La Paz Total… ¿es cuestión de método?

Por GERMÁN AYALA OSORIO

A la compleja tarea de comprender los alcances de la Paz Total se suman las críticas de dos políticos que resultaron claves para sacar adelante las negociaciones en La Habana: Sergio Jaramillo y Humberto de la Calle Lombana.

Dijo el primero que la tarea de la implementación del Acuerdo Final está sufriendo un negativo desplazamiento por cuenta de que la Paz Total es hasta ahora una idea que deambula en la nebulosa de su propia incomprensión y en las confusiones conceptuales en las que aparentemente está cayendo el gobierno al hablar de guerrillas, cuando solo persiste en la lucha armada el ELN.

Días después, apareció De la Calle para decir que a la Segunda Marquetalia, liderada por Iván Márquez, solo le queda el camino del sometimiento a la justicia porque su líder y quienes lo acompañan incumplieron lo acordado en Cuba, deshonraron la palabra empeñada y por ello, deben someterse al Estado. O sea, invalida cualquier camino de negociación política. 

Por tratarse de voces “autorizadas”, lo dicho por Jaramillo y De la Calle hace ruido. Tal vez hay algo de arrogancia en las críticas del primero, pues según su criterio el camino trazado por Santos sería único, lo cual significa que habría una sola fórmula para pacificar el país por las buenas. Y esa fórmula, por supuesto, ya está recetada y debe seguirse al pie de la letra.
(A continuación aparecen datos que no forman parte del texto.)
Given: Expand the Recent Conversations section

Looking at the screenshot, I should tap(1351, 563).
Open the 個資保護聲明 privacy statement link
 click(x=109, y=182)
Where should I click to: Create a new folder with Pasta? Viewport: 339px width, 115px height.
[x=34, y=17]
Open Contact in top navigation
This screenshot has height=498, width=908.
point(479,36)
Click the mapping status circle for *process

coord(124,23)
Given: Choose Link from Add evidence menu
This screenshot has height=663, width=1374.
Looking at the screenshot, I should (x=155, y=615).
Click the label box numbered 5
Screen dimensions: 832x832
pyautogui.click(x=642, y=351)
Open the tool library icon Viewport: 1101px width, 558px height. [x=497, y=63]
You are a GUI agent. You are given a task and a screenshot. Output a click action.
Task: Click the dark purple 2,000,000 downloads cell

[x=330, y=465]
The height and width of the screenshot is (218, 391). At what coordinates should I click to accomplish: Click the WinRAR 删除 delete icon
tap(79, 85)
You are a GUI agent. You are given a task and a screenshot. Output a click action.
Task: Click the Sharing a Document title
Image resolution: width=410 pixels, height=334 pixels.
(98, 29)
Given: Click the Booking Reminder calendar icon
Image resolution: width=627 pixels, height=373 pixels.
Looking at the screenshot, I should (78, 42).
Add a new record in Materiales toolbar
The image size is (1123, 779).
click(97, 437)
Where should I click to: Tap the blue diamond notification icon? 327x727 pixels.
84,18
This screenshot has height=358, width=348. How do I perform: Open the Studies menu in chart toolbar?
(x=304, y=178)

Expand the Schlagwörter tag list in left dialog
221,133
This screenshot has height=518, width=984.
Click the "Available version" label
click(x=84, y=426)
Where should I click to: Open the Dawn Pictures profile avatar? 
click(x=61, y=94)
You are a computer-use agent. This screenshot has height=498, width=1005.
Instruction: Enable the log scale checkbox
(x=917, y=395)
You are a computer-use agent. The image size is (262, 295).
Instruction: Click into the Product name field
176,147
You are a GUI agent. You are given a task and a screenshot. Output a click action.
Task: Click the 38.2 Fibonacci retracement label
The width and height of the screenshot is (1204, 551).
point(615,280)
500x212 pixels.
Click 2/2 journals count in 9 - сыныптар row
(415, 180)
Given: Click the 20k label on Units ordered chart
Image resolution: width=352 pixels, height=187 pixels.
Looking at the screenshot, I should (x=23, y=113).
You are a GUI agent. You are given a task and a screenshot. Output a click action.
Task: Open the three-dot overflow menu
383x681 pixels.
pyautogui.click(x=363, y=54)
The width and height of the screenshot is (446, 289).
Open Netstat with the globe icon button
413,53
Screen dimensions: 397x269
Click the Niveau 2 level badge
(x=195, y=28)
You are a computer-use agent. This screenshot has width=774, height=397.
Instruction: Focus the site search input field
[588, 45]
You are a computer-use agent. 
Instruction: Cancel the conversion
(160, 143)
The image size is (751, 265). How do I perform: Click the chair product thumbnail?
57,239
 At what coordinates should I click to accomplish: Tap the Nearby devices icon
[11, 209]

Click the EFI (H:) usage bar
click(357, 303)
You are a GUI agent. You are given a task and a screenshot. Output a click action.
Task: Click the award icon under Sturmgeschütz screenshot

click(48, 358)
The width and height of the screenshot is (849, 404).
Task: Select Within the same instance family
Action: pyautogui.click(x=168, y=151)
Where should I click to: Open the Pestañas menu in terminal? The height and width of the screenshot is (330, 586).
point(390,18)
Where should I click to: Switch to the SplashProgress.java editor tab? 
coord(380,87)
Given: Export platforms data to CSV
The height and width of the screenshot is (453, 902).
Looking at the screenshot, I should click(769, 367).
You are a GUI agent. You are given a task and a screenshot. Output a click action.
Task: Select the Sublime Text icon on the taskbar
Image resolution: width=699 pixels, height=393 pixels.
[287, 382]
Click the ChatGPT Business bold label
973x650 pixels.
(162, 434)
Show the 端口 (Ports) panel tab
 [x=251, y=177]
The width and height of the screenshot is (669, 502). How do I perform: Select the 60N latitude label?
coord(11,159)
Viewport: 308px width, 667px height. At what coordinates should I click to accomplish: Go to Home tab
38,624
Nadie desconoce que los plenipotenciarios de Santos ejecutaron muy bien sus orientaciones, pero ello no significa que sea el único camino posible para alcanzar el objetivo de la Paz Total. Eso sí, hay que reconocer que la propuesta de Petro, por ser maximalista, hace que entre en los terrenos de lo inalcanzable, justamente por la complejidad de un país sometido aún a las dinámicas de la fallida guerra contra el narcotráfico y en medio de procesos fallidos en amplios territorios del país.

En cuanto a lo expresado por De la Calle, tendría razón jurídica en que las disidencias de las extintas Farc-Ep siguen delinquiendo porque incumplieron lo que se firmó en La Habana. Ahora bien, lo señalado por De la Calle se torna relativo al constatar que el Estado también incumplió lo acordado en Cuba. En este contexto es importante escuchar a Márquez o a alias “el paisa” para que expliquen las razones que los llevaron a retomar la lucha armada. Ese solo hecho, el de escucharlos, haría pensar en que el sometimiento no es el único camino existente.

El solo entrampamiento que la Fiscalía de N.H. Martínez Neira y la DEA le armaron a Santrich, da para entender las decisiones de Márquez y de aquellos que lo secundaron en la aventura de volver a la lucha guerrillera. En ese orden de ideas, la postura tajante asumida por De la Calle lo pone a él en un plano moral superior y lo convierte en un defensor de oficio del Estado.

En este orden de ideas, se debería hablar también de buscar el sometimiento de los funcionarios que, siguiendo órdenes de Iván Duque y de Álvaro Uribe, intentaron por todos los medios posibles “hacer trizar el acuerdo de paz”. Es claro entonces, que el Estado colombiano no tiene la legitimidad suficiente para imponer políticas de sometimiento a las disidencias de las extintas Farc-Ep, por cuanto sus más altos funcionarios se prestaron para engañar tanto a los firmantes, como a quienes dijimos SÍ en el plebiscito por la paz.

Habrá que darle más tiempo al gobierno de Gustavo Petro para que madure la propuesta, elija los mejores hombres y mujeres que finalmente se echarán al hombro ese desafío monumental de pacificar a una sociedad escindida en torno a las maneras de afrontar, superar o transformar los conflictos. Petro tiene cuatro años para lograrlo y sabemos que hay fuerzas oscuras interesadas en hacer prevalecer las múltiples violencias, porque su poder político y económico se soporta en el mantenimiento de esas circunstancias. Hablo, por supuesto, de los Señores de la Guerra (con sus consortes).

Como en la película Perder es cuestión de método, el camino hacia la Paz Total está lleno de oscuros intereses, como el de los grandes terratenientes, narcotraficantes y gente de finos clubes. ¿Será que la búsqueda de la Paz Total es cuestión de método?